#### [Instruction]
Rewrite the listing below, replacing "computer-use agent" with "GUI agent" wherever it occurs and leaving everything else unchanged.

#### [Material shown]

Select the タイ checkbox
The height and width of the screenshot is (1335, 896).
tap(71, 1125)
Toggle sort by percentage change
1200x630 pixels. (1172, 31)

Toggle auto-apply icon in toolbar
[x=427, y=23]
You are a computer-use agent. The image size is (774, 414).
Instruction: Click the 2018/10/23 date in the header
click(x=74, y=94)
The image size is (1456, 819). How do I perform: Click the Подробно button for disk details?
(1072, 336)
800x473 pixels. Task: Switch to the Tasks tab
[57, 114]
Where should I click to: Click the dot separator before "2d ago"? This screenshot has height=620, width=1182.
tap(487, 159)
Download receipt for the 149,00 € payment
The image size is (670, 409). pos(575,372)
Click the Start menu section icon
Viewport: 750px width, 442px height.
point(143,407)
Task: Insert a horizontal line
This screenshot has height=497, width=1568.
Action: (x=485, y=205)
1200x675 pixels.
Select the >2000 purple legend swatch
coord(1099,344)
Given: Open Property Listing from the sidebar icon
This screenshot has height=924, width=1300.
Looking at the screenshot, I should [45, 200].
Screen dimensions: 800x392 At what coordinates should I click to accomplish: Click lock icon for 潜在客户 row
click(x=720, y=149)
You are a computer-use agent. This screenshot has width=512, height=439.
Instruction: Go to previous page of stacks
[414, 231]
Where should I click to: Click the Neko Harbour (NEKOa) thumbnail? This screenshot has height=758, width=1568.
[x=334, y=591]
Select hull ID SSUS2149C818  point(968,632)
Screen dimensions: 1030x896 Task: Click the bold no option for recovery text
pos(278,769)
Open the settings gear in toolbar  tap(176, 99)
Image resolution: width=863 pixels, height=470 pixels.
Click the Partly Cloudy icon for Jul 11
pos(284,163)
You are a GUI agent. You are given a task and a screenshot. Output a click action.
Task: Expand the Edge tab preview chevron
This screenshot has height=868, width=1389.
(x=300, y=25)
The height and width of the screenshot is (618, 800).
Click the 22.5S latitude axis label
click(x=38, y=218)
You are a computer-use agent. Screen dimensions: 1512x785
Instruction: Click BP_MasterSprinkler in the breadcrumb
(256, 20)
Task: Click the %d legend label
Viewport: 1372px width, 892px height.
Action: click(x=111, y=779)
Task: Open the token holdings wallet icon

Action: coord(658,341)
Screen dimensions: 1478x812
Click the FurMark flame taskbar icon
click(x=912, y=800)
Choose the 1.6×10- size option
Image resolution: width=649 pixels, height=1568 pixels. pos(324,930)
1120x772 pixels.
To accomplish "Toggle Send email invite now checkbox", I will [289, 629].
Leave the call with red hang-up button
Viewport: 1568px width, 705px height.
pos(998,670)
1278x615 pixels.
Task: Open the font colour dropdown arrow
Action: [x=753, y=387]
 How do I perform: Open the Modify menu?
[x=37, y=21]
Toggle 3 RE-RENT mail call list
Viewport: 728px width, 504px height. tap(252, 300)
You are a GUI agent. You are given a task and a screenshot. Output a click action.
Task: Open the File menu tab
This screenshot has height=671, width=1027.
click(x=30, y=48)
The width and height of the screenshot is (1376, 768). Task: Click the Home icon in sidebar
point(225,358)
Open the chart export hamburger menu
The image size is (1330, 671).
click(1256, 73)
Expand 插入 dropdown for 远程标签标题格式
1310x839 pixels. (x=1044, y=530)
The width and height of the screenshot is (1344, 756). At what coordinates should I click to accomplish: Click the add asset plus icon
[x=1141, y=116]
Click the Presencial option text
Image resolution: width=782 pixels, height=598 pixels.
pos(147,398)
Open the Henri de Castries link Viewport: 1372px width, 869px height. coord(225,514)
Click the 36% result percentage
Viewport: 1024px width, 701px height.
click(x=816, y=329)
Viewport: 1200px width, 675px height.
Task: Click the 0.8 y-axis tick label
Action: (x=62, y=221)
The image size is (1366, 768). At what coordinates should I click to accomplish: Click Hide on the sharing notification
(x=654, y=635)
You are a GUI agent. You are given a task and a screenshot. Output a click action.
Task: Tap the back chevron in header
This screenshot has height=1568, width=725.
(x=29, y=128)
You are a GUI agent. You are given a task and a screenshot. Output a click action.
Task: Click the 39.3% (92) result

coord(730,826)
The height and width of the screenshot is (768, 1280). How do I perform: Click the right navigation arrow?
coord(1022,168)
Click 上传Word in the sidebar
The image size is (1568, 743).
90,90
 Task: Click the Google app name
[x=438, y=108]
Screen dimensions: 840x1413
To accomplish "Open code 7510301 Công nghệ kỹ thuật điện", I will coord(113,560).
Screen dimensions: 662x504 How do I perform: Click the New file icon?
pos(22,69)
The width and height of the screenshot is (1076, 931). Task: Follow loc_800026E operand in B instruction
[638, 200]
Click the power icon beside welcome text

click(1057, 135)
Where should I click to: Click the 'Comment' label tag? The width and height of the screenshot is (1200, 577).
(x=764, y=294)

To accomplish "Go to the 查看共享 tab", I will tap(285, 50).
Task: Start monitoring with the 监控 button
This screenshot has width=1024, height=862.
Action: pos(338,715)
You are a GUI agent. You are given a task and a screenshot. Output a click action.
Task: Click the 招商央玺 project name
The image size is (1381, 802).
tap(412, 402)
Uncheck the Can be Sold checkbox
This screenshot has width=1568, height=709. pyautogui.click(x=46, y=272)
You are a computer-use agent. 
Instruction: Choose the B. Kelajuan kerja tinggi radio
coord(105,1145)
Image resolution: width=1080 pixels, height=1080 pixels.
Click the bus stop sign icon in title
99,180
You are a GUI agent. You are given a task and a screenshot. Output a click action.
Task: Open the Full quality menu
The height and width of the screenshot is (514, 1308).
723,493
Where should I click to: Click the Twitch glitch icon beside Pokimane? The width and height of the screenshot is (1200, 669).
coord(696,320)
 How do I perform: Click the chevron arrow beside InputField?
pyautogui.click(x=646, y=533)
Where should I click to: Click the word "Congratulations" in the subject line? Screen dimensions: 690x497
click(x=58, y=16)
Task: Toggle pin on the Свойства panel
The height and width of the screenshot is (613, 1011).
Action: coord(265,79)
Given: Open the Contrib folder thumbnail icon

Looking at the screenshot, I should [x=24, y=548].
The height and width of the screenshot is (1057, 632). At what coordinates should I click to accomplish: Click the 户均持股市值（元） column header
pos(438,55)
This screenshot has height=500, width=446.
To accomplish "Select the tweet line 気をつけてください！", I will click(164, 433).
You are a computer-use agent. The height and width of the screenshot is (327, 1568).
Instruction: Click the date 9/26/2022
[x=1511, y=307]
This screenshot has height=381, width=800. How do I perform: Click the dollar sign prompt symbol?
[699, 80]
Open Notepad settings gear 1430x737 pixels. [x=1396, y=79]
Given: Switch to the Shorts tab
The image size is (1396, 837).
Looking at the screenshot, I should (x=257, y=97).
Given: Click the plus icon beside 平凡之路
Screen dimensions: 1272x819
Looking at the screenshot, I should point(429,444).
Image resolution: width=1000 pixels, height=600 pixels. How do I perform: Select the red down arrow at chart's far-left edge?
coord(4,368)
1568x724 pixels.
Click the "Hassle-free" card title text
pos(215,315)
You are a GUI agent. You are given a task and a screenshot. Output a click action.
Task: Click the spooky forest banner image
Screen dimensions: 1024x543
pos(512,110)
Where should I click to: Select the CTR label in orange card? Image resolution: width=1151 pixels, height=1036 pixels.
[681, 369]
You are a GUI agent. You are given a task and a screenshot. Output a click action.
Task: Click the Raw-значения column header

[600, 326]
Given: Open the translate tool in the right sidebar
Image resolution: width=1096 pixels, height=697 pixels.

#### [Task output]
Select the タイ checkbox
The height and width of the screenshot is (1335, 896).
tap(71, 1125)
Toggle sort by percentage change
1200x630 pixels. (1172, 31)

Toggle auto-apply icon in toolbar
[x=427, y=23]
You are a GUI agent. The image size is (774, 414).
Instruction: Click the 2018/10/23 date in the header
click(x=74, y=94)
The image size is (1456, 819). How do I perform: Click the Подробно button for disk details?
(1072, 336)
800x473 pixels. Task: Switch to the Tasks tab
[57, 114]
Where should I click to: Click the dot separator before "2d ago"? This screenshot has height=620, width=1182.
tap(487, 159)
Download receipt for the 149,00 € payment
The image size is (670, 409). pos(575,372)
Click the Start menu section icon
Viewport: 750px width, 442px height.
point(143,407)
Task: Insert a horizontal line
This screenshot has height=497, width=1568.
Action: (x=485, y=205)
1200x675 pixels.
Select the >2000 purple legend swatch
coord(1099,344)
Given: Open Property Listing from the sidebar icon
This screenshot has height=924, width=1300.
Looking at the screenshot, I should [45, 200].
Screen dimensions: 800x392 At what coordinates should I click to accomplish: Click lock icon for 潜在客户 row
click(x=720, y=149)
You are a GUI agent. This screenshot has width=512, height=439.
Instruction: Go to previous page of stacks
[414, 231]
Where should I click to: Click the Neko Harbour (NEKOa) thumbnail? This screenshot has height=758, width=1568.
[x=334, y=591]
Select hull ID SSUS2149C818  point(968,632)
Screen dimensions: 1030x896 Task: Click the bold no option for recovery text
pos(278,769)
Open the settings gear in toolbar  tap(176, 99)
Image resolution: width=863 pixels, height=470 pixels.
Click the Partly Cloudy icon for Jul 11
pos(284,163)
You are a GUI agent. You are given a task and a screenshot. Output a click action.
Task: Expand the Edge tab preview chevron
This screenshot has height=868, width=1389.
(x=300, y=25)
The height and width of the screenshot is (618, 800).
Click the 22.5S latitude axis label
click(x=38, y=218)
You are a GUI agent. Screen dimensions: 1512x785
Instruction: Click BP_MasterSprinkler in the breadcrumb
(256, 20)
Task: Click the %d legend label
Viewport: 1372px width, 892px height.
Action: click(x=111, y=779)
Task: Open the token holdings wallet icon

Action: coord(658,341)
Screen dimensions: 1478x812
Click the FurMark flame taskbar icon
click(x=912, y=800)
Choose the 1.6×10- size option
Image resolution: width=649 pixels, height=1568 pixels. pos(324,930)
1120x772 pixels.
To accomplish "Toggle Send email invite now checkbox", I will [289, 629].
Leave the call with red hang-up button
Viewport: 1568px width, 705px height.
pos(998,670)
1278x615 pixels.
Task: Open the font colour dropdown arrow
Action: [x=753, y=387]
 How do I perform: Open the Modify menu?
[x=37, y=21]
Toggle 3 RE-RENT mail call list
Viewport: 728px width, 504px height. tap(252, 300)
You are a GUI agent. You are given a task and a screenshot. Output a click action.
Task: Open the File menu tab
This screenshot has height=671, width=1027.
click(x=30, y=48)
The width and height of the screenshot is (1376, 768). Task: Click the Home icon in sidebar
point(225,358)
Open the chart export hamburger menu
The image size is (1330, 671).
click(1256, 73)
Expand 插入 dropdown for 远程标签标题格式
1310x839 pixels. (x=1044, y=530)
The width and height of the screenshot is (1344, 756). At what coordinates should I click to accomplish: Click the add asset plus icon
[x=1141, y=116]
Click the Presencial option text
Image resolution: width=782 pixels, height=598 pixels.
pos(147,398)
Open the Henri de Castries link Viewport: 1372px width, 869px height. coord(225,514)
Click the 36% result percentage
Viewport: 1024px width, 701px height.
click(x=816, y=329)
Viewport: 1200px width, 675px height.
Task: Click the 0.8 y-axis tick label
Action: (x=62, y=221)
The image size is (1366, 768). At what coordinates should I click to accomplish: Click Hide on the sharing notification
(x=654, y=635)
You are a GUI agent. You are given a task and a screenshot. Output a click action.
Task: Tap the back chevron in header
This screenshot has height=1568, width=725.
(x=29, y=128)
You are a GUI agent. You are given a task and a screenshot. Output a click action.
Task: Click the 39.3% (92) result

coord(730,826)
The height and width of the screenshot is (768, 1280). How do I perform: Click the right navigation arrow?
coord(1022,168)
Click 上传Word in the sidebar
The image size is (1568, 743).
90,90
 Task: Click the Google app name
[x=438, y=108]
Screen dimensions: 840x1413
To accomplish "Open code 7510301 Công nghệ kỹ thuật điện", I will coord(113,560).
Screen dimensions: 662x504 How do I perform: Click the New file icon?
pos(22,69)
The width and height of the screenshot is (1076, 931). Task: Follow loc_800026E operand in B instruction
[638, 200]
Click the power icon beside welcome text

click(1057, 135)
Where should I click to: Click the 'Comment' label tag? The width and height of the screenshot is (1200, 577).
(x=764, y=294)

To accomplish "Go to the 查看共享 tab", I will tap(285, 50).
Task: Start monitoring with the 监控 button
This screenshot has width=1024, height=862.
Action: pos(338,715)
You are a GUI agent. You are given a task and a screenshot. Output a click action.
Task: Click the 招商央玺 project name
The image size is (1381, 802).
tap(412, 402)
Uncheck the Can be Sold checkbox
This screenshot has width=1568, height=709. pyautogui.click(x=46, y=272)
You are a GUI agent. 
Instruction: Choose the B. Kelajuan kerja tinggi radio
coord(105,1145)
Image resolution: width=1080 pixels, height=1080 pixels.
Click the bus stop sign icon in title
99,180
You are a GUI agent. You are given a task and a screenshot. Output a click action.
Task: Open the Full quality menu
The height and width of the screenshot is (514, 1308).
723,493
Where should I click to: Click the Twitch glitch icon beside Pokimane? The width and height of the screenshot is (1200, 669).
coord(696,320)
 How do I perform: Click the chevron arrow beside InputField?
pyautogui.click(x=646, y=533)
Where should I click to: Click the word "Congratulations" in the subject line? Screen dimensions: 690x497
click(x=58, y=16)
Task: Toggle pin on the Свойства panel
The height and width of the screenshot is (613, 1011).
Action: coord(265,79)
Given: Open the Contrib folder thumbnail icon

Looking at the screenshot, I should [x=24, y=548].
The height and width of the screenshot is (1057, 632). At what coordinates should I click to accomplish: Click the 户均持股市值（元） column header
pos(438,55)
This screenshot has height=500, width=446.
To accomplish "Select the tweet line 気をつけてください！", I will click(164, 433).
You are a GUI agent. The height and width of the screenshot is (327, 1568).
Instruction: Click the date 9/26/2022
[x=1511, y=307]
This screenshot has height=381, width=800. How do I perform: Click the dollar sign prompt symbol?
[699, 80]
Open Notepad settings gear 1430x737 pixels. [x=1396, y=79]
Given: Switch to the Shorts tab
The image size is (1396, 837).
Looking at the screenshot, I should (x=257, y=97).
Given: Click the plus icon beside 平凡之路
Screen dimensions: 1272x819
Looking at the screenshot, I should point(429,444).
Image resolution: width=1000 pixels, height=600 pixels. How do I perform: Select the red down arrow at chart's far-left edge?
coord(4,368)
1568x724 pixels.
Click the "Hassle-free" card title text
pos(215,315)
You are a GUI agent. You are given a task and a screenshot. Output a click action.
Task: Click the spooky forest banner image
Screen dimensions: 1024x543
pos(512,110)
Where should I click to: Select the CTR label in orange card? Image resolution: width=1151 pixels, height=1036 pixels.
[681, 369]
You are a GUI agent. You are given a task and a screenshot. Output a click action.
Task: Click the Raw-значения column header

[600, 326]
Given: Open the translate tool in the right sidebar
Image resolution: width=1096 pixels, height=697 pixels.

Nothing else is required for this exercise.